Contemporaneamente a questo consolidamento locale, Farmacia Zooè si prepara a portare la propria poetica contemporanea in California e Messico, dove rappresenterà l’Italia al San Diego Fringe USA con lo spettacolo 9841/Rukeli, dedicato alla vicenda del pugile-zingaro che sfidò il nazismo.

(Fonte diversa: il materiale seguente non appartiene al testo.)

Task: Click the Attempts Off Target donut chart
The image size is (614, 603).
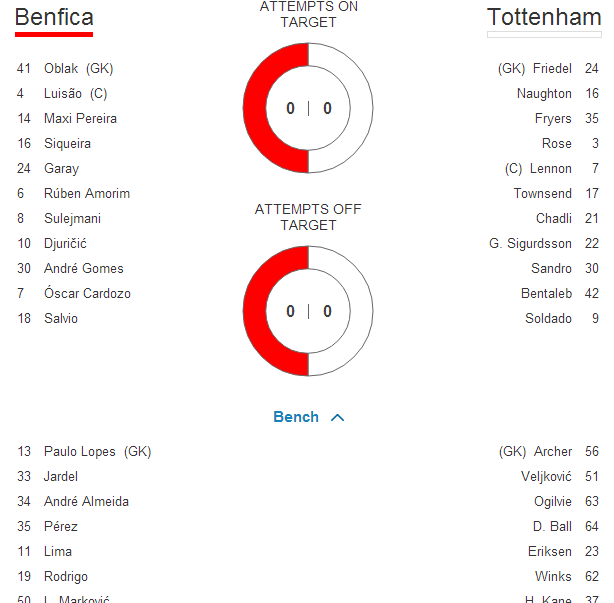Action: pyautogui.click(x=308, y=311)
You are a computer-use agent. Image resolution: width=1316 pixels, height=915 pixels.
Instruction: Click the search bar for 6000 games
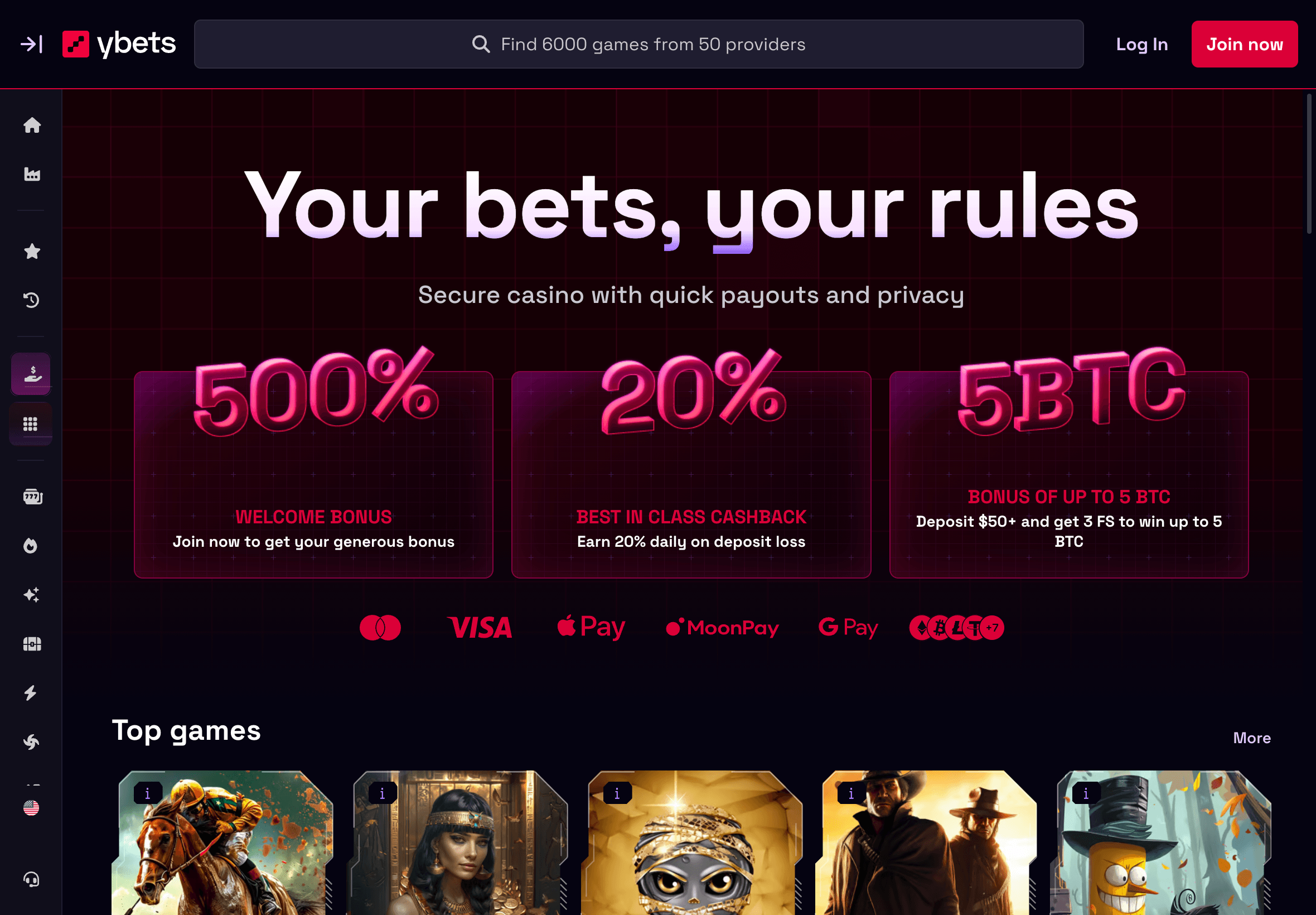pyautogui.click(x=638, y=44)
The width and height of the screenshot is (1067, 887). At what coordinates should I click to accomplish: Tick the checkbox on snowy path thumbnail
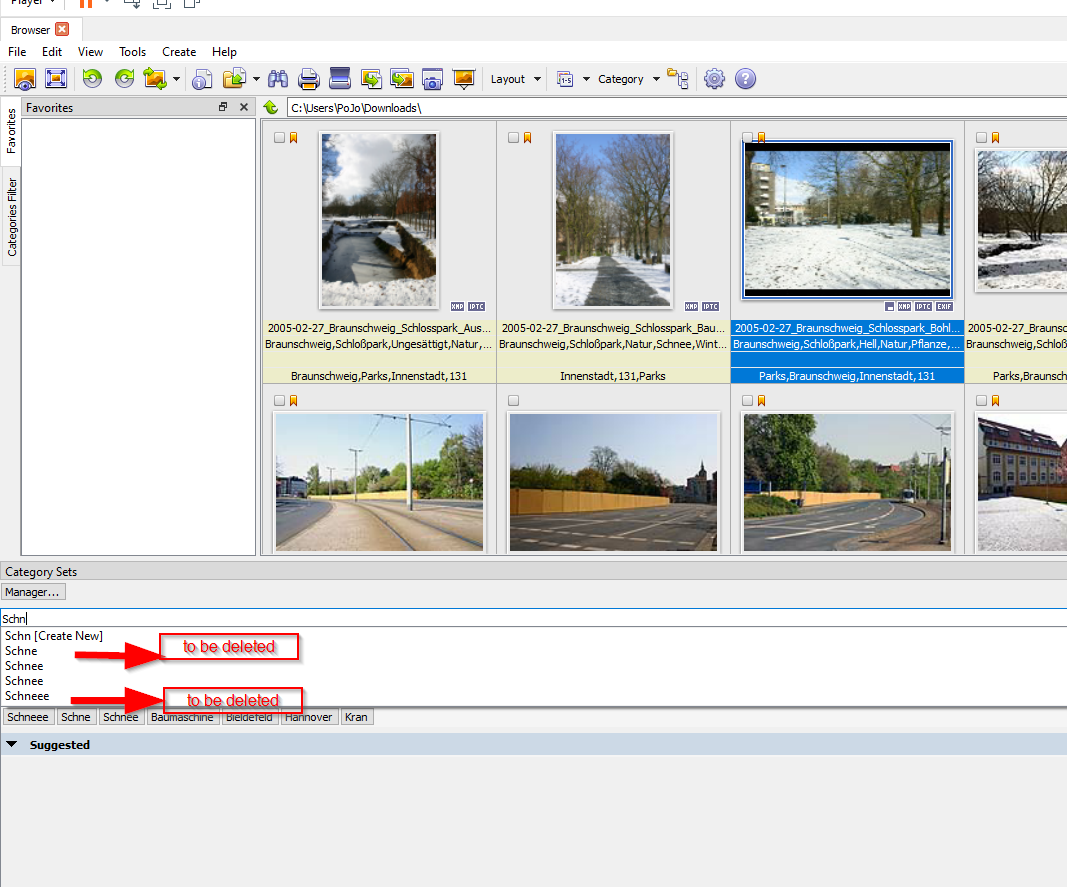coord(514,138)
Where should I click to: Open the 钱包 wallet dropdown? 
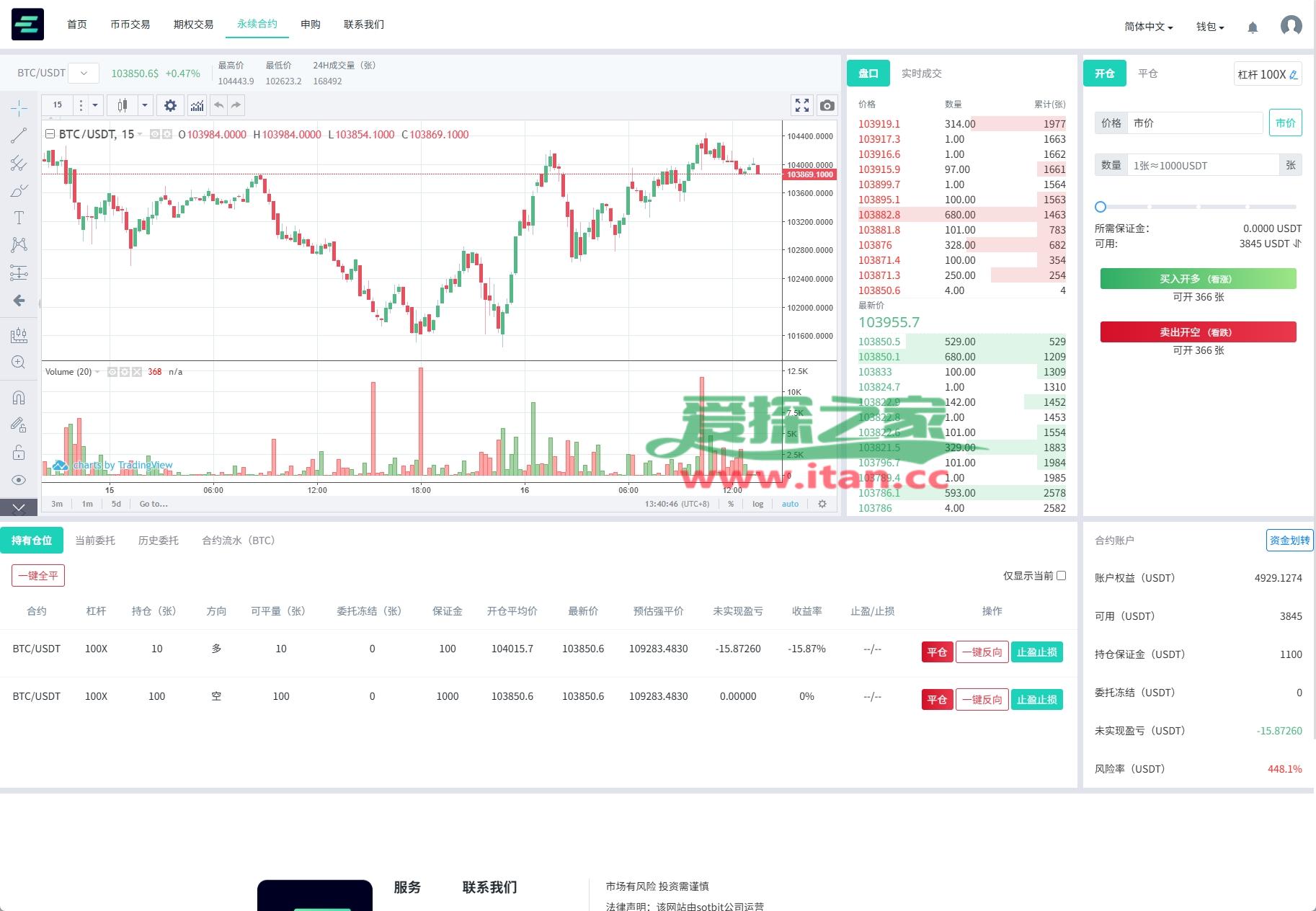(x=1210, y=27)
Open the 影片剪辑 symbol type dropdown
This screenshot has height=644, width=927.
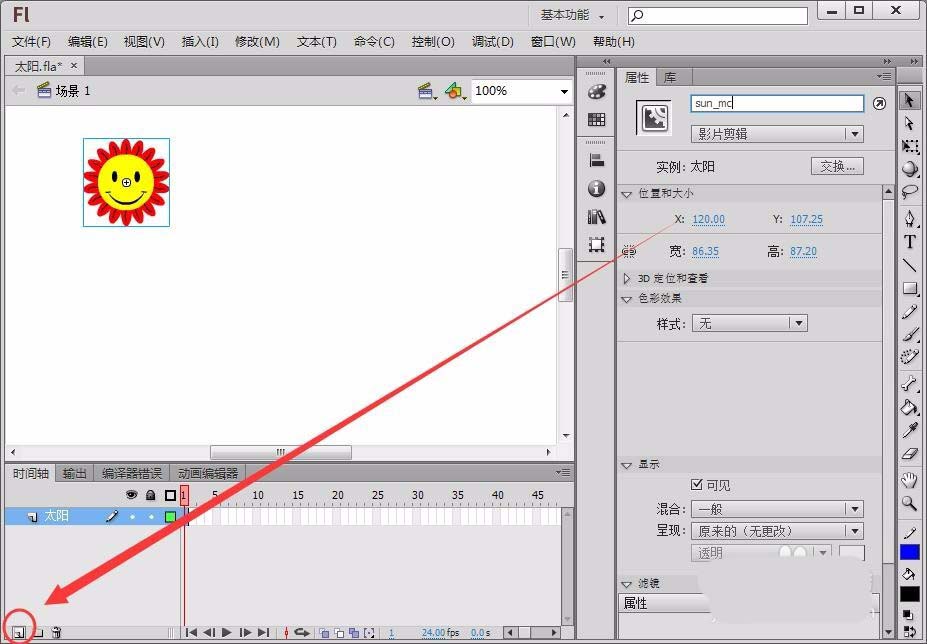pos(857,133)
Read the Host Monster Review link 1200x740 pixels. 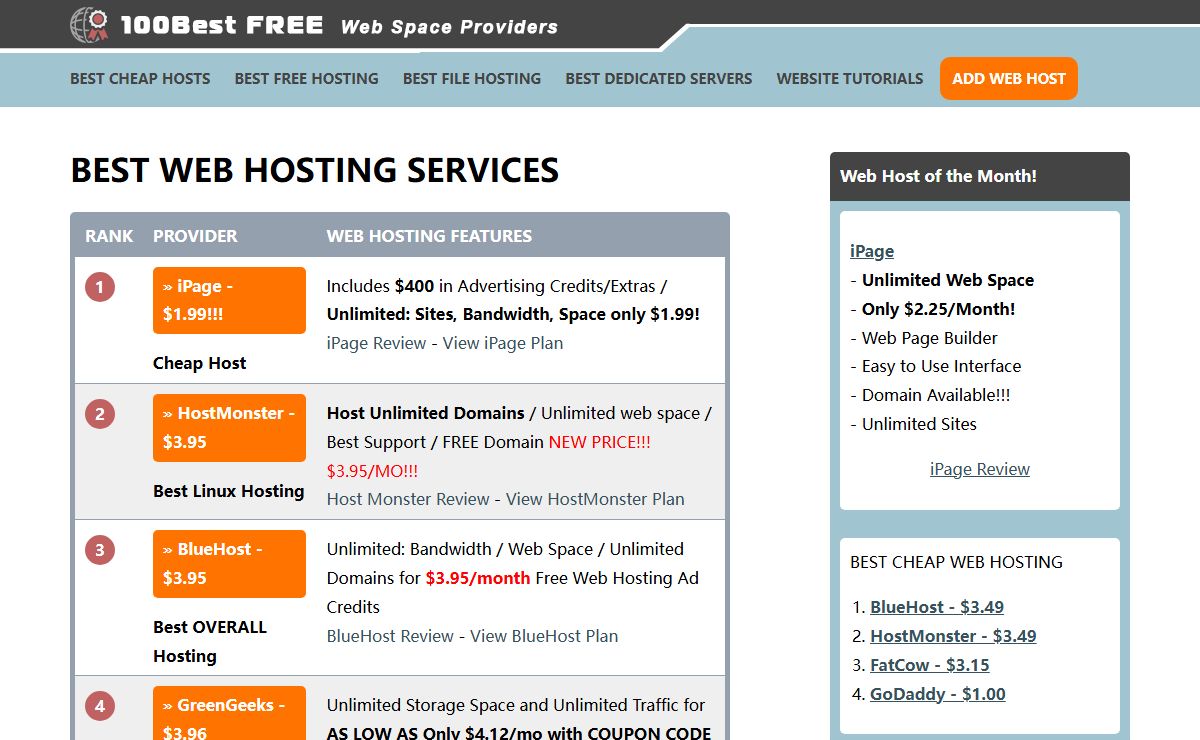point(408,499)
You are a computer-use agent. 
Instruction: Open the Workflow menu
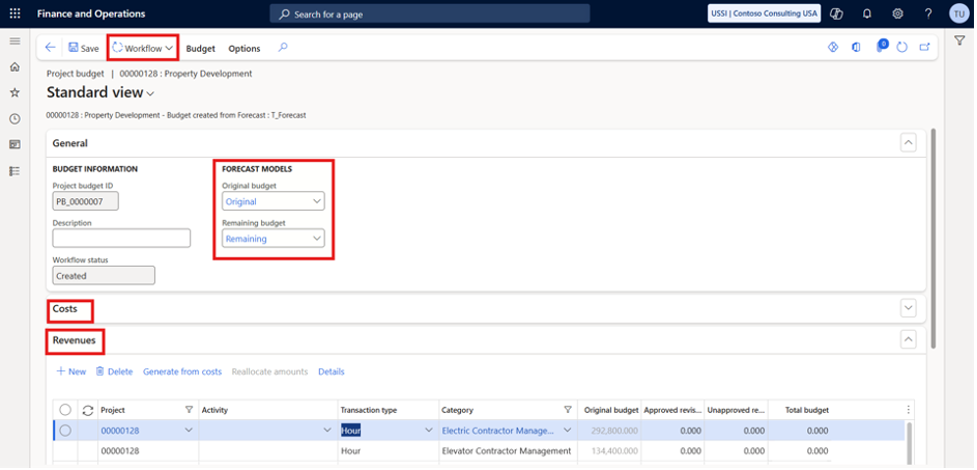click(142, 48)
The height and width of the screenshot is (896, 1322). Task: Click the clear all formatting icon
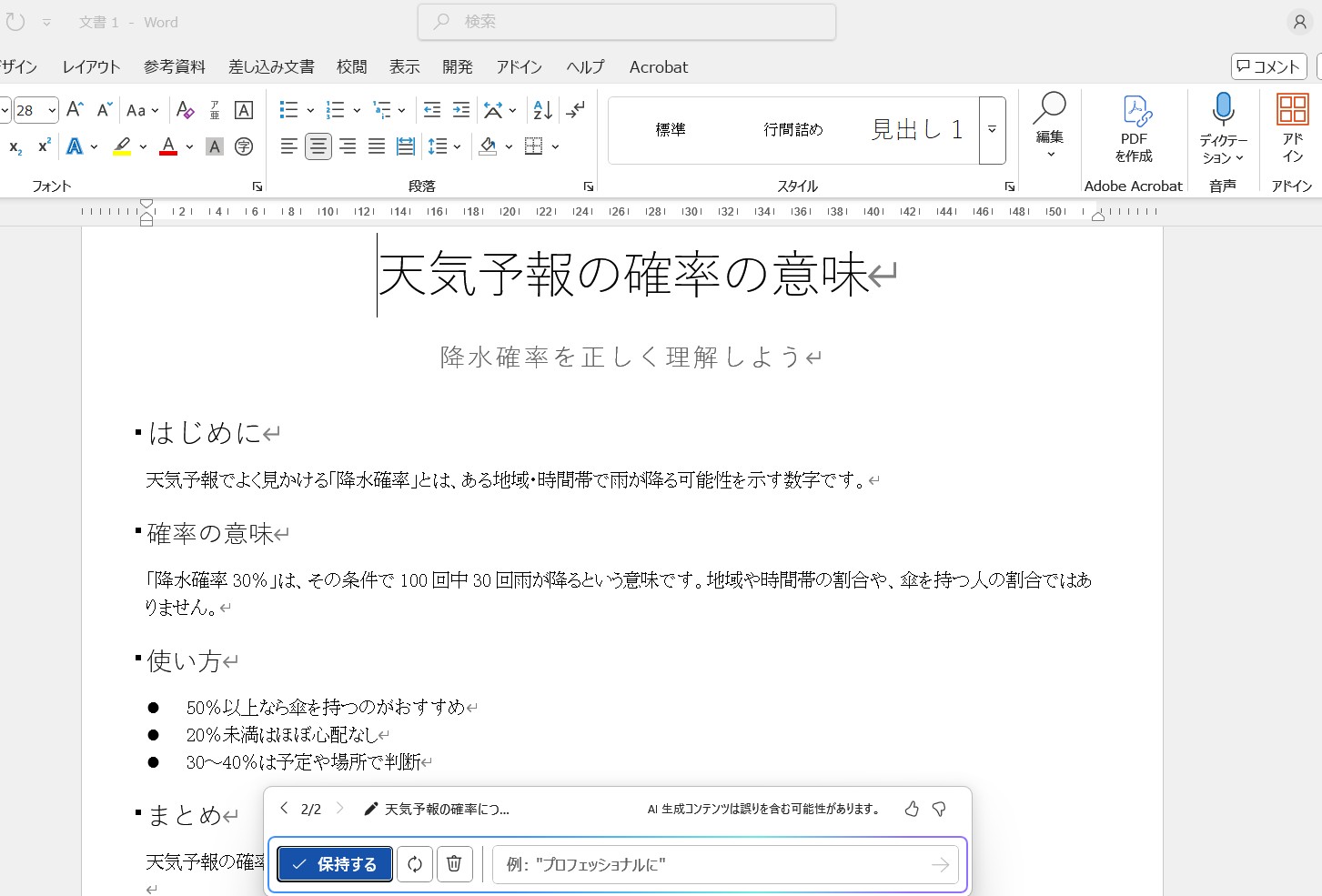click(186, 110)
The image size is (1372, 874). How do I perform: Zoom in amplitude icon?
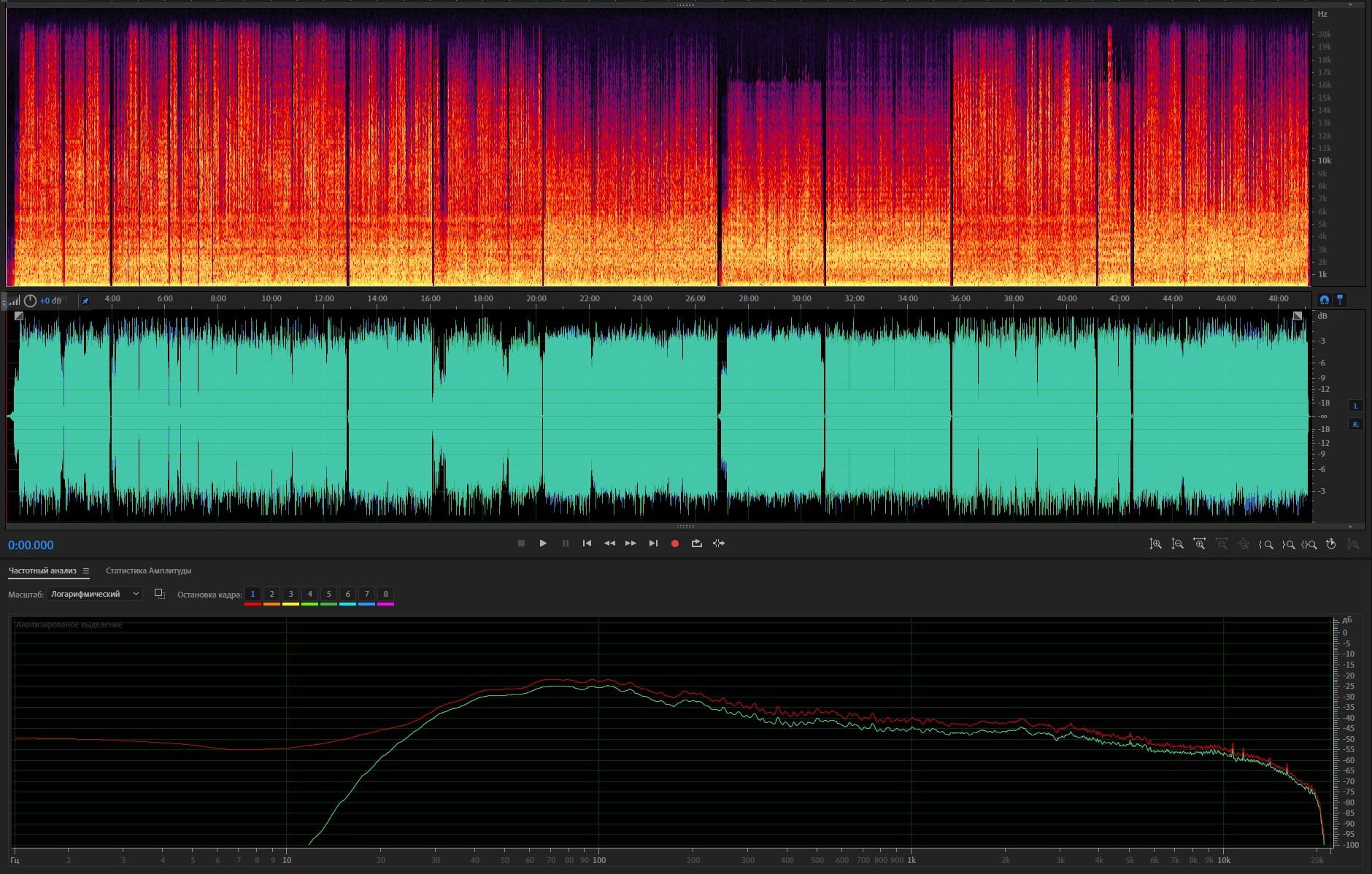coord(1155,544)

Dopo il premio come vincitore assoluto al Fringe Italia nel 2016, a Roma, lo spettacolo scritto e interpretato da Gianmarco Busetto gioca ora le sue carte con la sensibilità di un pubblico internazionale, grazie a un testo interamente tradotto e interpretato in lingua inglese. Otto date tra il 18 giugno e il 2 luglio, anteprima per la stampa a San Diego, poi Hollywood e Tijuana; un’avventura teatrale che esporta sulle scene d’oltreoceano una visione del mondo oggi più che mai vitale e necessaria, attraverso il tema senza tempo del riscatto degli ultimi.